### Selected extract
========================================================================

Institution: University of California, San Diego
Investigator(s): Nicole Purcell, Ph.D.
Award Cycle: 2011 (Cycle 20) Grant #: 20KT-0048H Award: $300,000
Subject Area: Cardiovascular Disease
Award Type: New Investigator Awards

Initial Award Abstract
Epidemiological studies have identified tobacco use as a clinical risk factor for increasing the incidence of cardiovascular disease including cardiac arrest and stroke. The impeded flow of blood from a stroke starves the brain of oxygen, glucose, and other vital nutrients and this in turn activates signaling cascades within the cells of the brain resulting in an ischemic injury. An important signaling molecule that helps regulate the balance between cell survival and death in cells is the serine/threonine kinase Akt, also known as protein kinase B (PKB). The molecule puts phosphates on its targets, regulates a wide variety of cellular processes including cell survival, metabolism, and growth. Recently, a newly discovered protein phosphatase PHLPP (PH domain leucine-rich repeat protein phosphatase) was found to reverse this process by inhibiting Akt activity. Historically the focus in considering brain pathology has been on the survival or death of neurons, however, the brain also contains astroglial cells (astrocytes) which have both physiological and pathological roles in regulating neuronal activity and CNS homeostasis. The overall hypothesis to be tested here is that PHLPP is an important regulator of Akt signaling in astrocytes and that loss of PHLPP will accentuate Akt activation, protecting cells from dying in response to lack of oxygen by activating cell survival pathways or altering the proteins that the cell makes. Our proposed experiments will specifically determine if: 1) PHLPP modulates temporal activation of Akt and localization in astrocytes and neurons and whether sustained activation of Akt by removal of PHLPP protects astrocytes and neurons from ischemic injury; 2) removal of PHLPP has an effect on the brain and its response to stroke. Proposed work will examine the role of PHLPP on Akt activation and its role in preventing ischemic damage using in vitro and in vivo systems. Molecular and functional studies will be performed in astrocytes and mice that lack PHLPP in their genome. Using these systems we aim to test the proposed hypothesis and significantly impact current therapeutic strategies to improve stroke outcome associated with tobacco-use.

========================================================================

### Material shown
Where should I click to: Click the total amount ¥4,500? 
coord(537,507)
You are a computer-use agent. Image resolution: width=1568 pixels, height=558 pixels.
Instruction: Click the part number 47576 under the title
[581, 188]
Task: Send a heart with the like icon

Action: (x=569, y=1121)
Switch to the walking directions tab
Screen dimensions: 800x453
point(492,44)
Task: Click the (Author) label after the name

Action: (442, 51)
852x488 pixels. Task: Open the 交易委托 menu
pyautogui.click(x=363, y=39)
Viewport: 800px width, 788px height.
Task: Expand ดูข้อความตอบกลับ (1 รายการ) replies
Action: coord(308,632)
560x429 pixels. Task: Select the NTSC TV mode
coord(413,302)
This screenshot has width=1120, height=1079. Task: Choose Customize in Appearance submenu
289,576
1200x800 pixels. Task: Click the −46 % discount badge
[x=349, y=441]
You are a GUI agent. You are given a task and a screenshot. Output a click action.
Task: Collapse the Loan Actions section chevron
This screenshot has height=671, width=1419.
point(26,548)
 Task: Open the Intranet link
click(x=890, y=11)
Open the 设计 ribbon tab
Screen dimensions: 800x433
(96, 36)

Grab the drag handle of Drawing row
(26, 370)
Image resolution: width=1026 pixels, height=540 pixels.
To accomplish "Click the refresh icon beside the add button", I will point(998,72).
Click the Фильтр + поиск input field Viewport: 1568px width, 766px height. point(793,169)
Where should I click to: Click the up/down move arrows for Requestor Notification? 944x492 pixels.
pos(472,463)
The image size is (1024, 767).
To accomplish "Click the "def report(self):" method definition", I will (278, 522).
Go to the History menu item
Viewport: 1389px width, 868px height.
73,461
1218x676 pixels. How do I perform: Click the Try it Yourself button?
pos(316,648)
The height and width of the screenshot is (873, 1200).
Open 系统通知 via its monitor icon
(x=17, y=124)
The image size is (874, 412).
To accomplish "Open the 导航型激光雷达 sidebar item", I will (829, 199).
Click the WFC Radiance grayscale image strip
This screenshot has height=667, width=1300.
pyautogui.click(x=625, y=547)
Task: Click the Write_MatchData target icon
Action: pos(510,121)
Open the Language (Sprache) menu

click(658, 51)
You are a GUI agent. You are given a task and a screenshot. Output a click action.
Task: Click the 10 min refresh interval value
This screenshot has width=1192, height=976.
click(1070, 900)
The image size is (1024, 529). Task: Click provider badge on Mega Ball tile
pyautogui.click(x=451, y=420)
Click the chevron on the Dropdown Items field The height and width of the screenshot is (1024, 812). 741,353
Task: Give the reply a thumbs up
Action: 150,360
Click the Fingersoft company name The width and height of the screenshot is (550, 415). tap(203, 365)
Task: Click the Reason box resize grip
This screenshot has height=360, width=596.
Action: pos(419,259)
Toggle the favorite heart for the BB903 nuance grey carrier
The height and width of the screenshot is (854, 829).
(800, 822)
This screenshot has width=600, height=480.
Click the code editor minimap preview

========================================================================

### What the task asks
Answer these questions using the grant abstract:
1. Which institution received the award?
2. What is another name for the kinase Akt?
3. What does the abbreviation PHLPP stand for?
The material is separate from the grant abstract and unrelated to it.

### Result for this task
1. University of California, San Diego
2. Protein kinase B (PKB)
3. PH domain leucine-rich repeat protein phosphatase